Andrews said that Oxford Hills Education Association has also indicated that teachers should be able to weigh in on the policy, as it will affect how district staff conduct their work with transgender issues.

Curtis Cole (right), SAD 17 school board director from Norway, explains to Paris Director Troy Ripley (second from right), background of proposed Student Identity Policy ACAAA. Also pictured from left: Assistant Superintendent Steve Ciembroniewicz, Director Mark Heidmann of Harrison, and Director Judy Green of Waterford. Nicole Carter / Advertiser Democrat

Director Curtis Cole from Norway added that, as a big district with a 22-person board, Oxford Hills is better positioned to tackle controversial subjects than smaller boards with less manpower. He said that SAD 17 administrators had requested that the board provide a policy, explaining to Ripley that district leaders could have written a procedure surrounding student gender identity but instead proposed it be worked out by the board in public view.

Later in the meeting, another Paris director, Bob Jewell, joined the meeting and took the floor to repeat similar remarks Ripley had made at its start.


“This policy has gone through the board and community, and the board voted unanimously to postpone indefinitely,” Jewell said. “Postpone indefinitely, means a polite way to let a bill die.
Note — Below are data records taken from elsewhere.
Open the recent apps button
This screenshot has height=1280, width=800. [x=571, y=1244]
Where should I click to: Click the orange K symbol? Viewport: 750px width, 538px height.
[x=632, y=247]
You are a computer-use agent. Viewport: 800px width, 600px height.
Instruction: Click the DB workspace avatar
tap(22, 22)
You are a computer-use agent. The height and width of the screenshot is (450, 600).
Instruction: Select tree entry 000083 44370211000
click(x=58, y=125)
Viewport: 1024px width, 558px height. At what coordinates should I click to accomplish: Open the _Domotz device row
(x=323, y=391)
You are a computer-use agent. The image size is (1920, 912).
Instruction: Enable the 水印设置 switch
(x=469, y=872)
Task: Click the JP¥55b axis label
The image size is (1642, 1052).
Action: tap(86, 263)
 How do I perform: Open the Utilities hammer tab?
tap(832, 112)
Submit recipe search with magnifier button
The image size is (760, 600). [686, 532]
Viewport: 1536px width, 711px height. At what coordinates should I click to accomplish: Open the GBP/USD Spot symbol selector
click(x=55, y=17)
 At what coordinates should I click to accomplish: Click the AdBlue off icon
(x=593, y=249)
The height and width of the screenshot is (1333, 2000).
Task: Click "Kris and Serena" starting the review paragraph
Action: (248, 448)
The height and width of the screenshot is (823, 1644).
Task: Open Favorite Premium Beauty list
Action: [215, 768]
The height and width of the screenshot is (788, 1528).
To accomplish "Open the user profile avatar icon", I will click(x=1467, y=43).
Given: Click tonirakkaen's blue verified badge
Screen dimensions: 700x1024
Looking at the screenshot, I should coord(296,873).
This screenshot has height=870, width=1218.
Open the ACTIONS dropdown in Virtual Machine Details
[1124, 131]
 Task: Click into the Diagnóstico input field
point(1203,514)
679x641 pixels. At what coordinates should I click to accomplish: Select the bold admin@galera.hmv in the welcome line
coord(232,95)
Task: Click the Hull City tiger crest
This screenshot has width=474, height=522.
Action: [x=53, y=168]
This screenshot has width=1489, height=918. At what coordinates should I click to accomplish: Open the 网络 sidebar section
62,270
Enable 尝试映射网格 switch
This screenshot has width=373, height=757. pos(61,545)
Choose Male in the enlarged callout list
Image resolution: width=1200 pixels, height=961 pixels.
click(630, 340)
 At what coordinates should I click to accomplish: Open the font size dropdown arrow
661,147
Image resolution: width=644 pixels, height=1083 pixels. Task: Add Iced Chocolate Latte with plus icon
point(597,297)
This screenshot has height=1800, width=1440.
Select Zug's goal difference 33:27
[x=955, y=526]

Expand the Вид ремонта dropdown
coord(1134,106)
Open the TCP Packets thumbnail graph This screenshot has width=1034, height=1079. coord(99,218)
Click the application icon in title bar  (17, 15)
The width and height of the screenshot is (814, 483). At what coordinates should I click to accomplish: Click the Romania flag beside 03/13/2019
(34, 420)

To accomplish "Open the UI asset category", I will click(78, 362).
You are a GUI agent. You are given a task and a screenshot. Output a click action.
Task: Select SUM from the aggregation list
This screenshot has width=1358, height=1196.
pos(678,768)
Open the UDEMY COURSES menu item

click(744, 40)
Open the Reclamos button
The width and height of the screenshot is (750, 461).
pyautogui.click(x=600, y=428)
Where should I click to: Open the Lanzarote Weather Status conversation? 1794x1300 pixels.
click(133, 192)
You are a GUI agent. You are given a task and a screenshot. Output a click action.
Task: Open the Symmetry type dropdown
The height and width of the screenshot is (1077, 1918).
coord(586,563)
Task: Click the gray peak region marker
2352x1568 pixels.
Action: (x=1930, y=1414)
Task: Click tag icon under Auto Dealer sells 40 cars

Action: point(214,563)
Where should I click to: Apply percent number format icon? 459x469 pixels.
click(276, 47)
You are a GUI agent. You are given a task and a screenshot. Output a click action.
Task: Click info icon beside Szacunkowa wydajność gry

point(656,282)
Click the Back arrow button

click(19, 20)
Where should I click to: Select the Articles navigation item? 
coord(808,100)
Regardless, the board, for this to come back, my feeling is the board should say whether we want to go on with this. It voted to not go on with this.”

Jewell then said when the board voted to postpone indefinitely the policy committee did not ask for postponement but to postpone indefinitely.

“Out of respect for the full board and the community, it should go back to the board and see if the board says ‘go ahead and do it,'” Jewell said.

“I made a bit of a speech to the board that this is what we are trying to do,” Green corrected him. “Whatever you call it, our purpose is to take it back, work on it some more and bring back substantive changes. That was what we requested, we said to the board ‘what shall we call that request,’ and that’s what the board voted on.”

“The board is expecting us to come back with something else, not just move on,” Cole said. “At least half the board would be totally surprised if we have amnesia on this issue and move on. It would put our administration in a tough situation because their employees are expecting the board to do something.”

The committee also discussed the need to address other policies that need revision to meet laws that have been changed. Green asked directors to consider district needs that might dictate consideration of new policies.

As the meeting adjourned, Jewell echoed Ripley’s earlier question about why Oxford Hills was taking a lead on gender identity when 94% of Maine schools have not implemented a policy, asking why the district should jump into the issue before it has more established precedent.